### Given data:
________________

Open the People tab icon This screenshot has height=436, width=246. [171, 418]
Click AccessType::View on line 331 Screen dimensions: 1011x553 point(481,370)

________________

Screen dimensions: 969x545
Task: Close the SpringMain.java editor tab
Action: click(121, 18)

________________

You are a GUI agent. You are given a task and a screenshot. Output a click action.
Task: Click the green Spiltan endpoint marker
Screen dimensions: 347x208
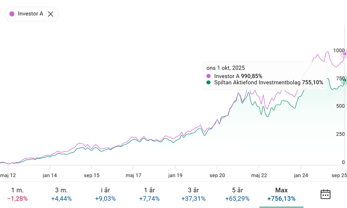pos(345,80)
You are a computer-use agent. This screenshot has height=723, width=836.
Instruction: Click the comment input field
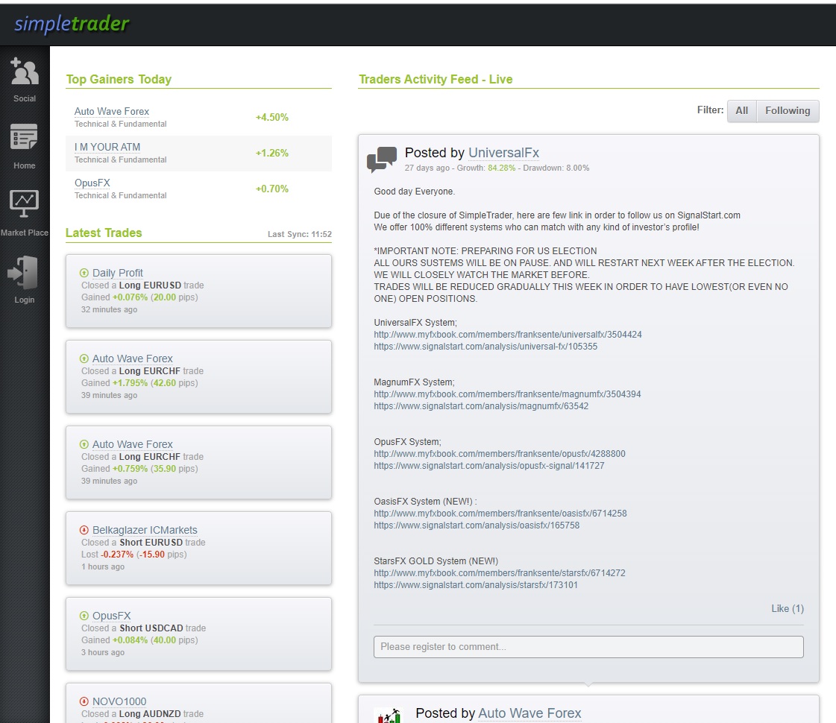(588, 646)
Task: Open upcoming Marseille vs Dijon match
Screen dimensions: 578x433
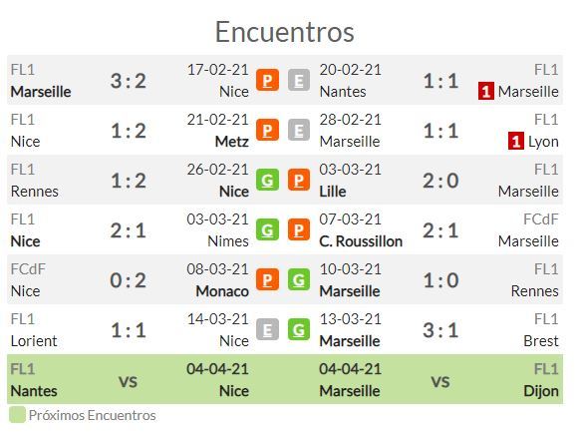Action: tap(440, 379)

________________

### Problem to work on:
Rescale the rows starting with the line that contains "Open the People" and going on through the line that contains "Click AccessType::View on". Write out only those lines, requests included, with every coordinate in the answers multiplied by 0.8 and rounded to a whole number (halves round up), and leave all other numbers unchanged.

### Exercise answer:
Open the People tab icon This screenshot has height=436, width=246. [137, 334]
Click AccessType::View on line 331 Screen dimensions: 1011x553 point(385,296)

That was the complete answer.